Add comment February 7th, 2014 Headsman

On this date in 1931, the Chinese nationalists executed 23 Communists at Longhua, including five members of the League of Left-Wing Writers.

Early in what would prove to be the very long Chinese Civil War, the Koumintang government in 1930 mounted a suppression* of Communist outposts. That included military campaigns attempting to encircle communist-held regions, as well as an internal crackdown. It’s the latter that concerns us here.

A Communist-founded League of Left-Wing Writers operating in Shanghai was formally banned by the Koumintang in September 1930. Threatened with arrest, the writers struggled to stay underground but at a January 17 meeting in the British concession area,** British police arrested Li Weisen, Hu Yepin, Rou Shi, Yin Fu, and Feng Keng. They were handed over to the Chinese authorities.


The Five Martyrs: From left: Hu Yepin, Rou Shi, Feng Keng, Yin Fu, Li Weisen (Li Qiushi)

They became the Five Martyrs of the League when they were shot this date in 1931 along with 18 other Communist prisoners, one of them a pregnant woman.

Among the five martyrs, Rou Shi† was particularly close to the great writer Lu Xun, who was heartbroken when he received word of his young protege’s untimely end — “one of China’s best youths,” in his estimation.

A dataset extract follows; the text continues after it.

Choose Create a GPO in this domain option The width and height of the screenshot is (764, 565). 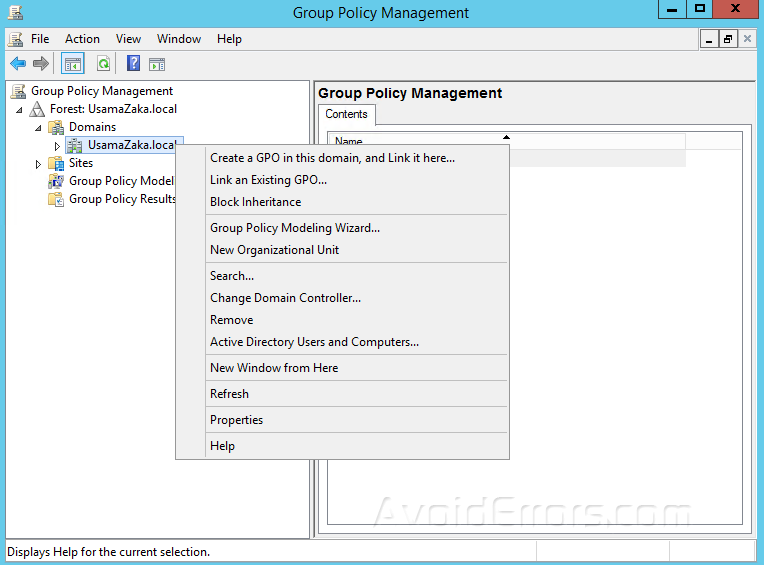pyautogui.click(x=332, y=158)
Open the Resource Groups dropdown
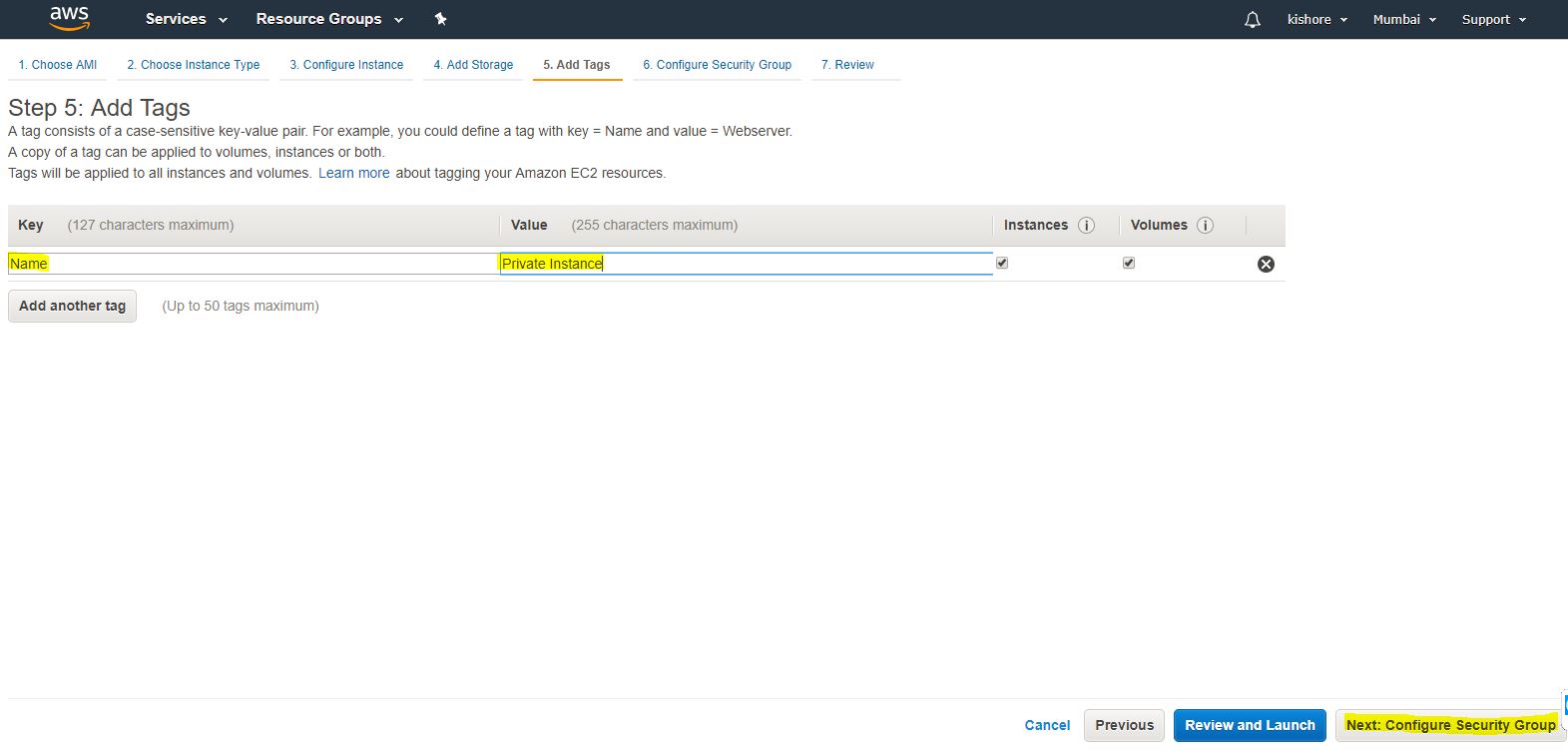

In hiding himself, Lu Xun composed a “Lament for Rou Shi”:

To long and sleepless nights I’ve grown
accustomed in the spring;
Fled with a wife and babe in arms,
my temples are graying.
‘Mid dream there comes an image faint —
a loving mother’s tear;
On city walls the overlords’
e’er-changing banners rear.
I can but stand by looking on
as friends become new ghosts,
In anger face bayonet thickets
and search for verse ripostes.
The poem intoned, my gaze turns low —
one cannot write such down.
Moonlight shimmers with watery sheen
upon my jet-black gown.

(as translated by The Lyrical Lu Xun: A Study of His Classical-Style Verse)

The discerning present-day visitor to Longhua can pay respects at the Longhua Revolutionary Martyrs Cemetery.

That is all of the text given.